La spinta per questo editoriale, evidentemente, coincide con l'ingresso della Finlandia nella NATO, lo scorso 4 aprile, Alleanza di cui la Svizzera è un partner per la pace. Congresso e Casa Bianca, va da sé, stanno seguendo da vicino, se non vicinissimo, le discussioni politiche attorno alla riesportazione di armi verso l'Ucraina, come a suo tempo hanno seguito lo slancio di Christoph Blocher, favorevole a un'iniziativa popolare per una Svizzera neutrale. 

Di nuovo il Washington Post: «Di fronte a una guerra che ha ridisegnato l'Europa, abbracciare i valori occidentali – prima di tutto, isolare gli aggressori russi e rafforzare la sovranità dell'Ucraina – significa uscire dalla barriera in modo tangibile. Questo è già stato capito da molte persone in Svizzera, dove il legame emotivo profondo con la neutralità che i suoi cittadini hanno a lungo considerato una caratteristica sacra della vita nazionale è sempre più messo in discussione».

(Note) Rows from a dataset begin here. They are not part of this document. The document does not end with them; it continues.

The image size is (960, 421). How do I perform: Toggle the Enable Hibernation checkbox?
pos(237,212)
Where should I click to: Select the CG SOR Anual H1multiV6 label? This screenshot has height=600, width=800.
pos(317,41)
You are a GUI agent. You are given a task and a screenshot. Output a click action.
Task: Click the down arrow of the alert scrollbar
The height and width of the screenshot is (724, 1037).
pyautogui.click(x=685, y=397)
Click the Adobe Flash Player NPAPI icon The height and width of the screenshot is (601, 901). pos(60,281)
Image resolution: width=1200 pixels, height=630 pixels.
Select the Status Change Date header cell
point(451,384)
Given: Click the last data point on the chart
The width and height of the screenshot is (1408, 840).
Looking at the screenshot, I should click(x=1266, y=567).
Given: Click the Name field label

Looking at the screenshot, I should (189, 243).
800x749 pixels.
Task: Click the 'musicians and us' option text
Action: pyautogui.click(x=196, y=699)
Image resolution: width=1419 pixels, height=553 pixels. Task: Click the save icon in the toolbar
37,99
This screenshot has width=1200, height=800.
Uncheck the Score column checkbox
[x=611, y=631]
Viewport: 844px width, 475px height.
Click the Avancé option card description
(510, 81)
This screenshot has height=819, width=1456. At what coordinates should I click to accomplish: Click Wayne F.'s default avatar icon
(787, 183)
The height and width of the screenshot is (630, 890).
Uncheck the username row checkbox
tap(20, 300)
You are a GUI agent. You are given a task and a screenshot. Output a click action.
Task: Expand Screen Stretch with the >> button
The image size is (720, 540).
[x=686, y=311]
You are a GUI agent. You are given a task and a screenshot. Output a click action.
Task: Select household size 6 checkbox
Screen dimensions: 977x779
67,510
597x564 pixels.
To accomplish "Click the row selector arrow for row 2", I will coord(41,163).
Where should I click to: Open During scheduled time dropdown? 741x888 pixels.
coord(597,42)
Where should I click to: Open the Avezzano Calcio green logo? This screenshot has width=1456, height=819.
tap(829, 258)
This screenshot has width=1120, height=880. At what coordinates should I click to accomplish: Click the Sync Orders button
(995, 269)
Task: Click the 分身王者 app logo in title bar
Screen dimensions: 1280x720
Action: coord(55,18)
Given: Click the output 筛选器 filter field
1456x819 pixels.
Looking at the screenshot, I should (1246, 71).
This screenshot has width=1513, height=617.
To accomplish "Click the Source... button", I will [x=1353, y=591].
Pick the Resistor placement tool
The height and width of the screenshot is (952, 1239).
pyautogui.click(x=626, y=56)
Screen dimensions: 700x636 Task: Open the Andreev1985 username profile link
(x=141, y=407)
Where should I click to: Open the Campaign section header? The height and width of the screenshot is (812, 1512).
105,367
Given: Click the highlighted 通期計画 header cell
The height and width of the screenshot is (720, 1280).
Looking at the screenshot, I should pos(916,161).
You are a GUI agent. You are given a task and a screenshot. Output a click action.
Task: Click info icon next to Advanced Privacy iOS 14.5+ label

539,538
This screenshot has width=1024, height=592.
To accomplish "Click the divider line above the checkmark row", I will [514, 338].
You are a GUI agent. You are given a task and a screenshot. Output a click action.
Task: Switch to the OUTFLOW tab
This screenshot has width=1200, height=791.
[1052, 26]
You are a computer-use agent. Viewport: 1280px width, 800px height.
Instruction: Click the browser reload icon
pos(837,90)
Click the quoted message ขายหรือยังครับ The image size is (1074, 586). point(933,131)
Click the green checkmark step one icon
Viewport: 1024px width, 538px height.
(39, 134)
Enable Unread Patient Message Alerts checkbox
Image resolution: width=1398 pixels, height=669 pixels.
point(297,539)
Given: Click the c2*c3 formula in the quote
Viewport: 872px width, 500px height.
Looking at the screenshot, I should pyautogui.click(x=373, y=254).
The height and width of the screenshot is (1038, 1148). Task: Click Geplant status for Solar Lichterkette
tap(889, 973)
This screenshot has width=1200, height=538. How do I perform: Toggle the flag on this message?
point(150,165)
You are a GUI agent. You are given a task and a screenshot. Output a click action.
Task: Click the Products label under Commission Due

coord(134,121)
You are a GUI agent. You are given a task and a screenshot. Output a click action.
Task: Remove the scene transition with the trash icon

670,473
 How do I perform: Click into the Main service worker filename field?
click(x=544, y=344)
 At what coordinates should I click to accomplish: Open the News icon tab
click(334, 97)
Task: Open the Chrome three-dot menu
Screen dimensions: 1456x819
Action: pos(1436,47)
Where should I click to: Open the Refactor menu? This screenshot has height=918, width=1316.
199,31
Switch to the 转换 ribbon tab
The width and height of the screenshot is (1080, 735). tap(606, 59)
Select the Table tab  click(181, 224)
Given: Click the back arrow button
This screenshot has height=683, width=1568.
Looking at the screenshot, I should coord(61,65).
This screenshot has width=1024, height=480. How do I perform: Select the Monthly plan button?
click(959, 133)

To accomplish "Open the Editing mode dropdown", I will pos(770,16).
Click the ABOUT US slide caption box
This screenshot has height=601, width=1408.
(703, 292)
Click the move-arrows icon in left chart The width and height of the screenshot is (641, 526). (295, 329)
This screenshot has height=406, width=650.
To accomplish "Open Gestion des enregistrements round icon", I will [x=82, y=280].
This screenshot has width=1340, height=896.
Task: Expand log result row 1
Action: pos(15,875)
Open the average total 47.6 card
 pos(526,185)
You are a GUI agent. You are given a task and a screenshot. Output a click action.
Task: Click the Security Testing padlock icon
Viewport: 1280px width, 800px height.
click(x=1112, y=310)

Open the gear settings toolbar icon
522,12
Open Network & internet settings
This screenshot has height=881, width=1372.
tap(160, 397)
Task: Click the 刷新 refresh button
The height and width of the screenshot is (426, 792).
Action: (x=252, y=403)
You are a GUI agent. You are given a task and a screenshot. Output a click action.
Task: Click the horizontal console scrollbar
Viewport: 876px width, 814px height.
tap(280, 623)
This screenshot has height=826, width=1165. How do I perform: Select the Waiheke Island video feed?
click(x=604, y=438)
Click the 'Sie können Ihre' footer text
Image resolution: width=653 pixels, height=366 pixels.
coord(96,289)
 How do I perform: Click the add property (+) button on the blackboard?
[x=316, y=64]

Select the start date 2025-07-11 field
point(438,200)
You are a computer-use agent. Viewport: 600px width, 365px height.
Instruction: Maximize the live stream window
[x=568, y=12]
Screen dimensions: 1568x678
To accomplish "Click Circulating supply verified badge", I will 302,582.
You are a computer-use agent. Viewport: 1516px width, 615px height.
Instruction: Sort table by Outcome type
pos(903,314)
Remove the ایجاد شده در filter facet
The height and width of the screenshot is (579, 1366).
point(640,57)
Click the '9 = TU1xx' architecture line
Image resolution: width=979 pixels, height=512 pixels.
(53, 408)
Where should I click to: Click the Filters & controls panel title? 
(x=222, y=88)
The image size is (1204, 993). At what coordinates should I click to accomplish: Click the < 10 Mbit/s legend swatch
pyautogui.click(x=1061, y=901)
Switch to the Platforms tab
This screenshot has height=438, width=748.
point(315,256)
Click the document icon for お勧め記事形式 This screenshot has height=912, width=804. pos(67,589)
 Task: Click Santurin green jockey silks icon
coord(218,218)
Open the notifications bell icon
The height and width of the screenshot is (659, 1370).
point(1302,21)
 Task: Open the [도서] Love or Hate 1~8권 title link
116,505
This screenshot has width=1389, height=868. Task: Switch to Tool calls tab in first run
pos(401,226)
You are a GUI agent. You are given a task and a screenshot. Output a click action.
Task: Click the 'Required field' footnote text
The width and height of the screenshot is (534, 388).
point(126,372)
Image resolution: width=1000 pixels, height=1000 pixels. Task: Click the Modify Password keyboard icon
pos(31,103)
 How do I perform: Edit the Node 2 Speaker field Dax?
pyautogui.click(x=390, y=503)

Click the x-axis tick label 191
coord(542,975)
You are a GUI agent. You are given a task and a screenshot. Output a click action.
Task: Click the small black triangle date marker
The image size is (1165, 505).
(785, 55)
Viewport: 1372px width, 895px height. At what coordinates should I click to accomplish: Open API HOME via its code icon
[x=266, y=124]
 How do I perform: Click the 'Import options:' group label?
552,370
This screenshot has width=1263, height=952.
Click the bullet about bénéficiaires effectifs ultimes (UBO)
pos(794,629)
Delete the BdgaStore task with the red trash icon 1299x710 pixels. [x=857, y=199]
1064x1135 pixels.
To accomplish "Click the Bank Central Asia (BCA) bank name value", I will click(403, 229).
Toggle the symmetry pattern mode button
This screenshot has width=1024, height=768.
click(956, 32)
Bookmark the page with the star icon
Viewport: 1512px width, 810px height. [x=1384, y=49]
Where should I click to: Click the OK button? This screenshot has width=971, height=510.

Secondo il quotidiano, il legame tra l'attuale controversia geopolitica sulla neutralità non può essere scisso dalla situazione economica e finanziaria del Paese. «Anche alcune delle più illustri banche svizzere, pilastri dell'economia del Paese, hanno favorito il cambiamento della politica svizzera, compreso il sostegno alle sanzioni occidentali. Lo hanno fatto nonostante i potenziali rischi che questo cambiamento potrebbe rappresentare».

Neutralità, ad ogni modo, non significa più che «non c'è nulla da temere». Il quotidiano ha pure preso in esame l'evoluzione dell'opinione pubblica in altri Paesi neutrali come Austria e Irlanda. «Il segno più rivelatore dell'aumento del malcontento causato dalla neutralità ufficiale è forse il fatto che svizzeri, austriaci e persino irlandesi – che affermano di essere neutrali militarmente, ma non politicamente nella guerra in Ucraina – hanno annunciato forti aumenti delle loro spese di difesa. Questo suggerisce una consapevolezza che, nell'Europa di oggi, sconvolta dall'illegalità della Russia, la neutralità non significa più che non c'è nulla da temere.»